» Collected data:
★ ★ ★

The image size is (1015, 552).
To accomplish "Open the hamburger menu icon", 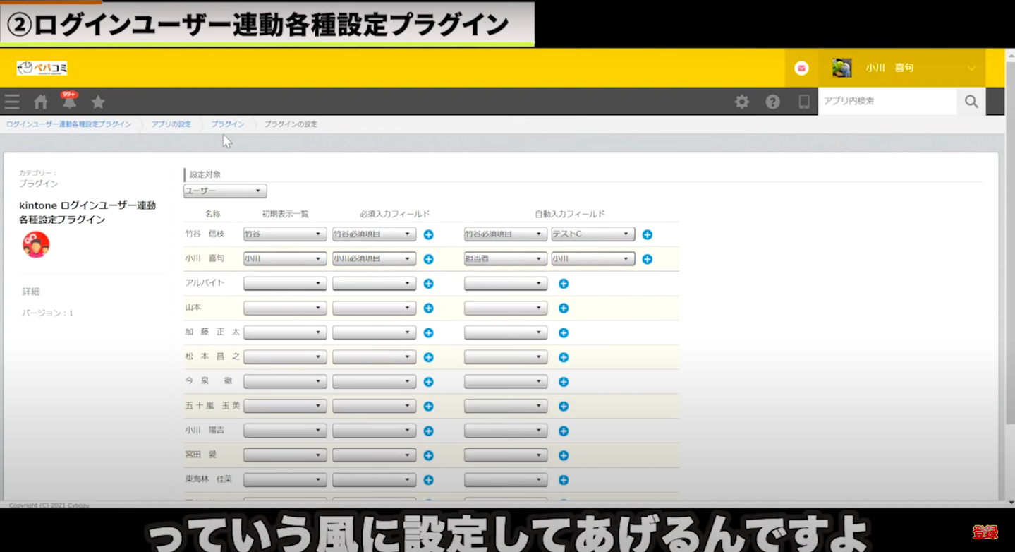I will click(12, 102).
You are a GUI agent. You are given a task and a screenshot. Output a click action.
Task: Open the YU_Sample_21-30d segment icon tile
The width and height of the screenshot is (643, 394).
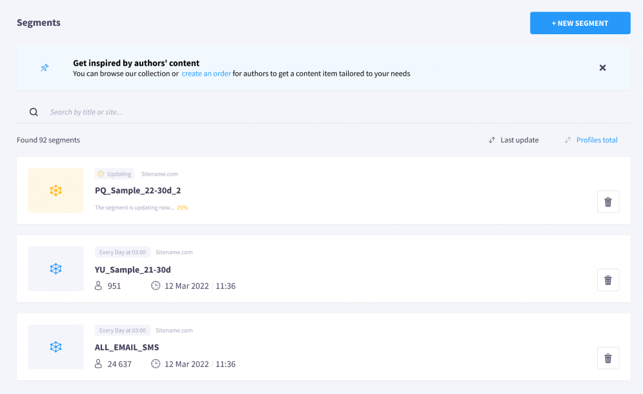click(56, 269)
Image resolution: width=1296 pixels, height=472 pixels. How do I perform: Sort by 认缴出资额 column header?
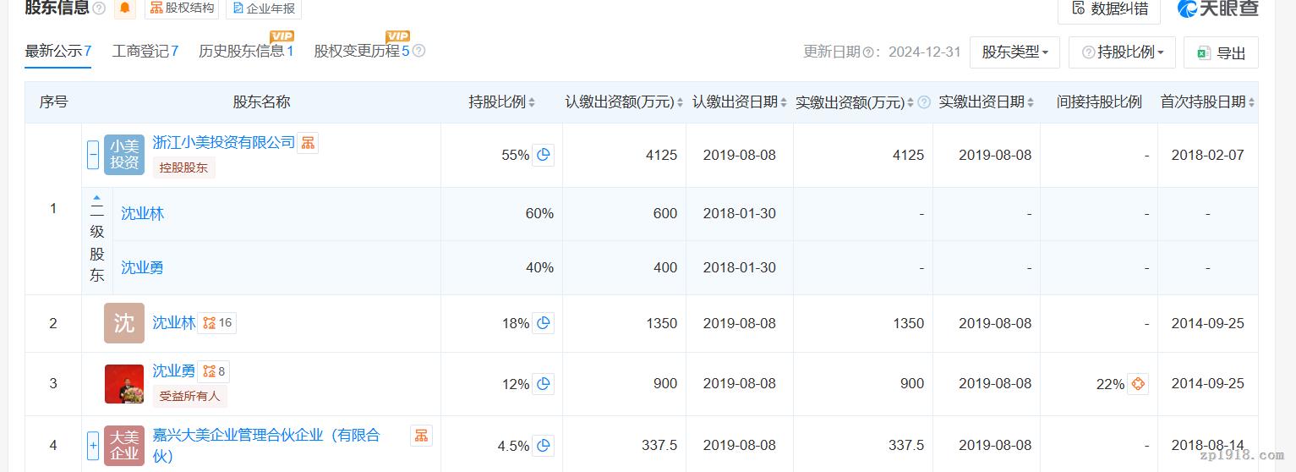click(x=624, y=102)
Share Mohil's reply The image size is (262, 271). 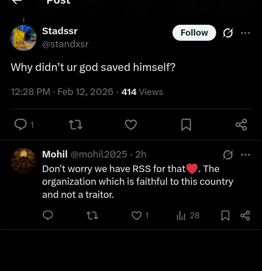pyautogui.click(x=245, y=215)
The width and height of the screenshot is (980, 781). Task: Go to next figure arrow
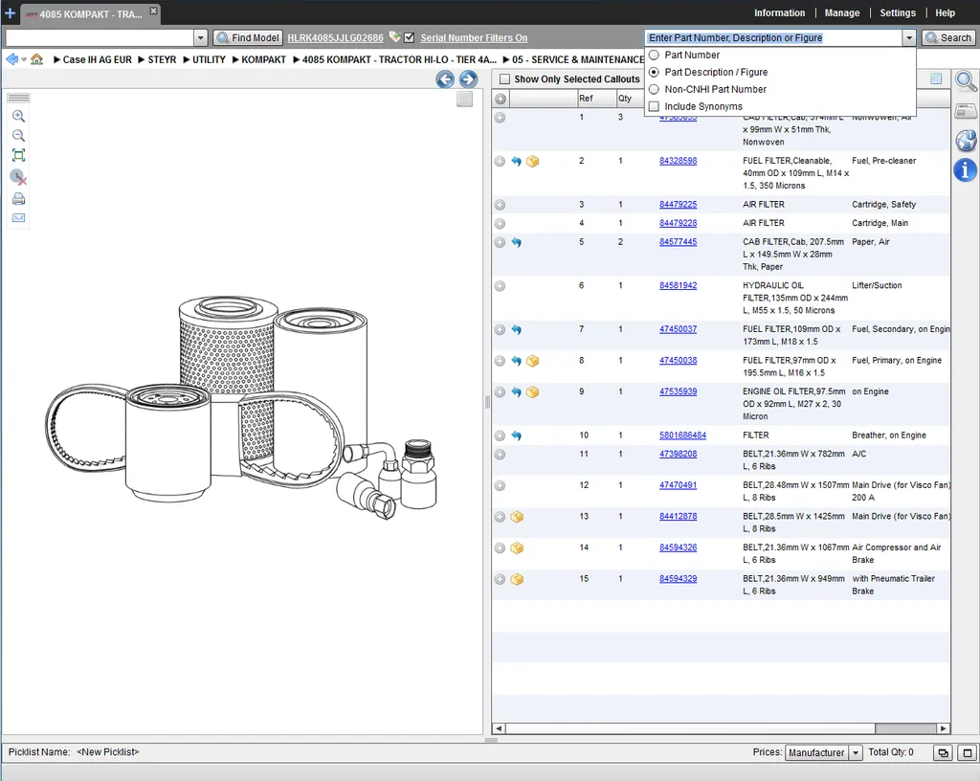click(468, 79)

★ ★ ★

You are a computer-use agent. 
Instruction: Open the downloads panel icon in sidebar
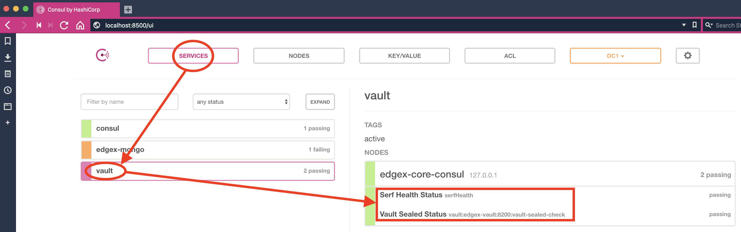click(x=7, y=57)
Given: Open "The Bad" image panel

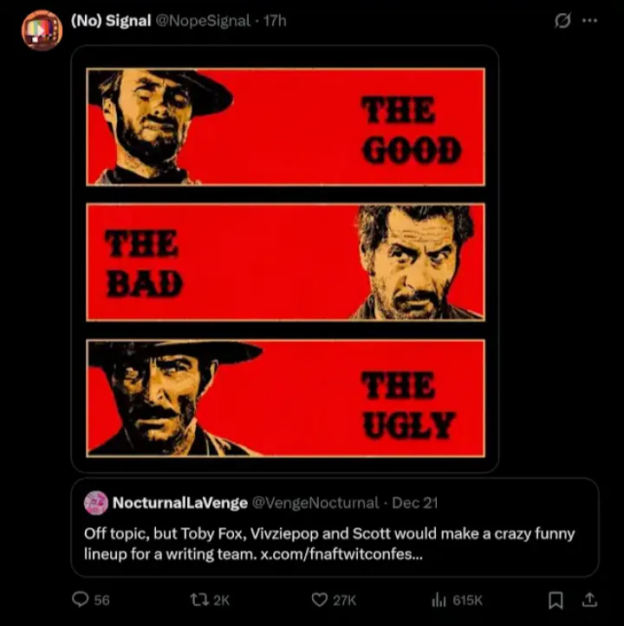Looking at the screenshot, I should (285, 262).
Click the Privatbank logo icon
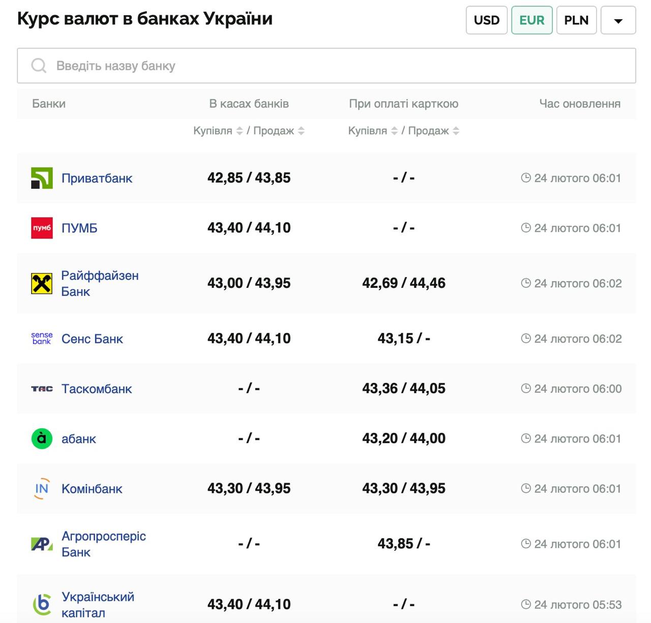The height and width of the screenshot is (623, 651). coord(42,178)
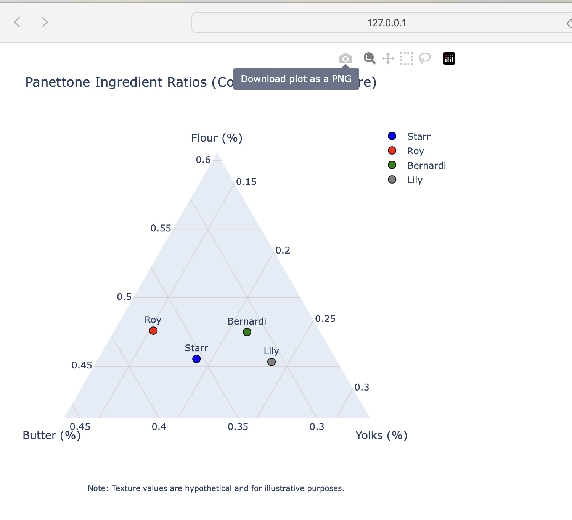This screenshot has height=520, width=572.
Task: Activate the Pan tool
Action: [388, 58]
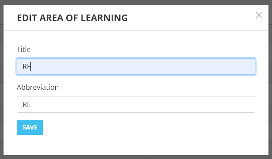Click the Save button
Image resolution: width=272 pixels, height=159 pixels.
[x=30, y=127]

★ ★ ★

Lines above containing "agent": how many? Reply with the number only.

» SOLUTION FOR THIS EXERCISE: 2